Karen Ansara and Brian Concannon, International Human Rights Funders Group

November 2, 2016

Hurricane Matthew’s devastation in Haiti provides both a historic opportunity and a daunting challenge to funders who care about human rights. We have the opportunity to help the world do a better job this time–to learn lessons from the response to Haiti’s 2010 earthquake and other disasters, and ensure more concrete, sustainable interventions. We can achieve this by insisting on a human rights-based approach in our own grantmaking and by leveraging our experience to encourage improvements in the larger disaster and recovery response by governments, NGOs and individuals.

Hurricane Matthew struck Haiti on October 4, 2016 with 145 mile-per-hour winds and 20 inches of rain. It destroyed buildings and crops–over 80% of both in many areas—as well as roads and bridges. An estimated 1,000 people died. Haiti’s death toll will likely continue to rise: on October 18 the Haitian Ministry of Health reported 2,189 suspected cases of cholera since the hurricane and an 85% increase in daily reported cholera cases.

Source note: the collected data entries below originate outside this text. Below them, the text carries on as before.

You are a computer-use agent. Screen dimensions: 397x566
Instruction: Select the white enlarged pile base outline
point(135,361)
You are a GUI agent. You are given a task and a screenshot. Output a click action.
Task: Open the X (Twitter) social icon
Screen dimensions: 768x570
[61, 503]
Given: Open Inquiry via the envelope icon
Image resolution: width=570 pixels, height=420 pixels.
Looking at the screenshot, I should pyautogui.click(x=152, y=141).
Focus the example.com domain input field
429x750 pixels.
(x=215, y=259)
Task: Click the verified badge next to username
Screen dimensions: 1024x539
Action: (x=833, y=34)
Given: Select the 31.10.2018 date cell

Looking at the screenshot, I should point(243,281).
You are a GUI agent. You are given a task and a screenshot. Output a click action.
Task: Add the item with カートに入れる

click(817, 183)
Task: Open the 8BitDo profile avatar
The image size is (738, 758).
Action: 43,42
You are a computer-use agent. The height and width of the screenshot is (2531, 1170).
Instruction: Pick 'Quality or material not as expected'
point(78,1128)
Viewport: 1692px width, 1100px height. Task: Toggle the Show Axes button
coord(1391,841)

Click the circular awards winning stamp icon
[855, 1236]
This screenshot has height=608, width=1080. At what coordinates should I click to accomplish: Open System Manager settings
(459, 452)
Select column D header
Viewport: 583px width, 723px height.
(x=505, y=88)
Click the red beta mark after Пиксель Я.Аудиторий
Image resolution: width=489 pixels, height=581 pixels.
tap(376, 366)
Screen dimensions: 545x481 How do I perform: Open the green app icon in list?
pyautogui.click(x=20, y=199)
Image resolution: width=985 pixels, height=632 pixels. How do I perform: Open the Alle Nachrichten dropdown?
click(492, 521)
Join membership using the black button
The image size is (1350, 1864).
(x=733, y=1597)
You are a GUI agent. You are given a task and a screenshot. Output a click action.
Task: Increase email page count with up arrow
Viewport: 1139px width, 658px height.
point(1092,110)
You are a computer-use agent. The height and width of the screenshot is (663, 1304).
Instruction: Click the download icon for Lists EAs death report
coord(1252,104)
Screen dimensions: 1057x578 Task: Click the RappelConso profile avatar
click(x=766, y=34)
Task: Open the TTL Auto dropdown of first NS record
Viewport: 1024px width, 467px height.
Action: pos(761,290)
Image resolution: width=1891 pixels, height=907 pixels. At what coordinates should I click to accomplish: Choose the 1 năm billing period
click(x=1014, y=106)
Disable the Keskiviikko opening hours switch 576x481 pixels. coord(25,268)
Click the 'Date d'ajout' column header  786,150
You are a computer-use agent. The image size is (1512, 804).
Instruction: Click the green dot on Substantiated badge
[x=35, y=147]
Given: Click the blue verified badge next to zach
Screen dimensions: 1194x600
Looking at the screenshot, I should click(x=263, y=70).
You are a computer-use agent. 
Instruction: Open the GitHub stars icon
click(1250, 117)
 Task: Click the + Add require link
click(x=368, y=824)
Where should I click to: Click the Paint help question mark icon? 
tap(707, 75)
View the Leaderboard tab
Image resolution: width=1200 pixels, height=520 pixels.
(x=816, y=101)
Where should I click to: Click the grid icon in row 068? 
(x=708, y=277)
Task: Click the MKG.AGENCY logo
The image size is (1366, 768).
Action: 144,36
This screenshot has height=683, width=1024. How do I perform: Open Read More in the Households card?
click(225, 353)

The human rights-based approach, established in international law, recommends that response initiatives:

  • -Prioritize capacity-building of the host state and civil society;
  • -Ensure participation of the target population in design and execution;
  • -Practice transparency by making information about the intervention accessible to the community;
  • -Ensure accountability to the target communities and country; and,
  • -Insist on non-discrimination, with particular attention to marginalized groups such as women and people with disabilities.